··· Document segment ···

So far this month, the U.S. has been testing nearly 300,000 people per day, according to the Covid Tracking Project. While an improvement from April, which pandemic expert Jeremy Konyndyk said the government "wasted" by managing to run only 150,000 tests per day, public health officials say the country must soon gain the capacity to test at least 500,000 people per day to control the outbreak.

Public Citizen and the school leaders called on Congress to pass legislation requiring President Donald Trump to use the Defense Production Act (DPA) to order manufacturers to produce more Covid-19 tests. Last month, the president evoked the Korean War-era law not to order the manufacture of medical supplies but to require meatpacking workers to report to plants, even as several outbreaks in the industry were reported. Trump has also ordered certain companies to make equipment, but Public Citizen argued his use of the DPA must be broader.

"Until an enormous national program of testing and contact tracing is fully funded and implemented, the ongoing varying attempts by states to reopen American businesses--even partially--are fatally flawed and pure folly," said Dr. Michael Carome, director of Public Citizen's Health Research Group.

··· Information shown ···

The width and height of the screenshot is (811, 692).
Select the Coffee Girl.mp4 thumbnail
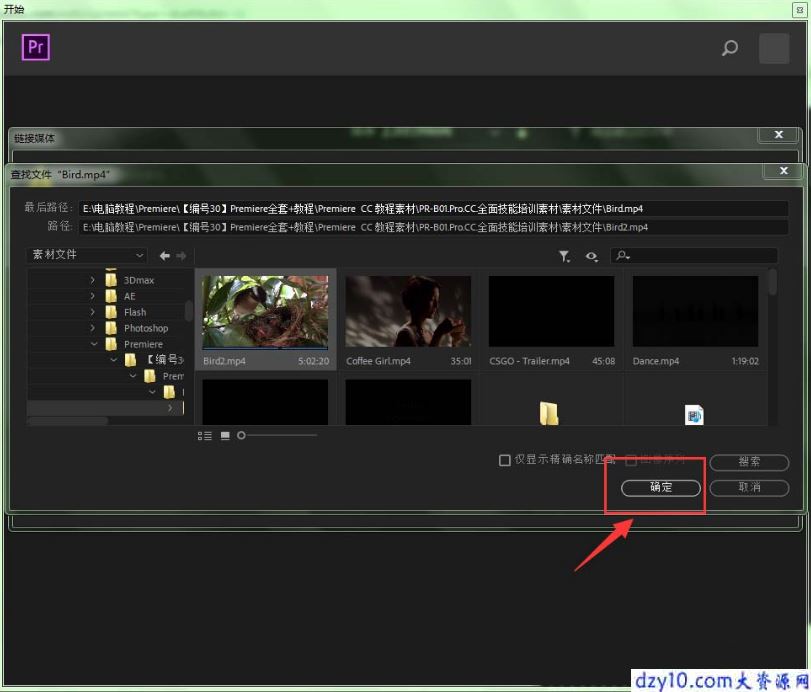click(x=408, y=320)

···

→ Task prompt
Write the next few paragraphs of the text about U.S. Covid-19 testing, starting right after its last sentence. The data above is separate material and has no connection to the text about U.S. Covid-19 testing.

→ Result for this exercise
The House is expected to pass $75 billion in funding for testing, contact tracing, and isolation measures as part of the HEROES Act, its latest coronavirus relief proposal.

But in the Senate, Majority Leader Mitch McConnell (R-Ky.) called the bill a "seasonal catalog of left-wing oddities" and indicated his party is focused on passing legislation that will protect companies from liability, should their employees fall ill when they return to work, as several Republican governors are demanding they do.

"As states begin relaxing stay-at-home directives prematurely by every metric we know, the transition to more targeted distancing requiring ample case tracking, contact tracing, and testing becomes more imperative," said Blakeley. "We anticipate more peaks, driven by experience with viruses. But there is no question that there will be a follow-on uptick in cases and fatalities if we don't aggressively manage this transition to the tracking, tracing, testing paradigm as we gradually move to reopen the economy."

Trump said Thursday that he believes Covid-19 testing to be "overrated" and suggested it would be preferable for Americans to remain unaware of the spread of the outbreak.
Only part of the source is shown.